U.S. sailor found not guilty of fire that destroyed ship

Port of San Diego Harbor Police Department boats combat a fire on board the U.S. Navy amphibious assault ship USS Bonhomme Richard at Naval Base San Diego, California, U.S. July 12, 2020. U.S. Navy/Lt. John J. Mike/Handout via REUTERS/File Photo

Sept 30 (Reuters) - A U.S. Navy sailor was found not guilty on Friday of starting a fire that destroyed the amphibious assault ship Bonhomme Richard in San Diego in 2020.

Seaman Recruit Ryan Mays was acquitted of charges of arson and the willful hazarding of a ship, Commander Sean Robertson, a spokesman for the U.S. 3rd Fleet, said in a statement.

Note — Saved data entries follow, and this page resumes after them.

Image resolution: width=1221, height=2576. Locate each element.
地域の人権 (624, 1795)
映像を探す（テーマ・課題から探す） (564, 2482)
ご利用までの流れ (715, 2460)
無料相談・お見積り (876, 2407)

The decision followed a two-week court-martial in which Navy prosecutors argued that Mays, who was 19 at the time of the blaze, started the fire due to disgruntlement with his work. Defense lawyers said lithium-ion batteries or a spark from a short on a forklift could have been to blame.

"The Navy is committed to upholding the principles of due process and a fair trial," Robertson said.

Had Mays been found guilty, he could have faced life in prison.

More than 60 people, including about 40 sailors, were treated for minor injuries during four days of fighting flames on the 844-foot-long (257-meter) warship, which was docked for maintenance at its homeport at U.S. Naval Base San Diego.

The Bonhomme Richard, whose size ranks second in the U.S. Navy fleet to that of an aircraft carrier, was so badly damaged, the $1.2 billion vessel had to be scrapped.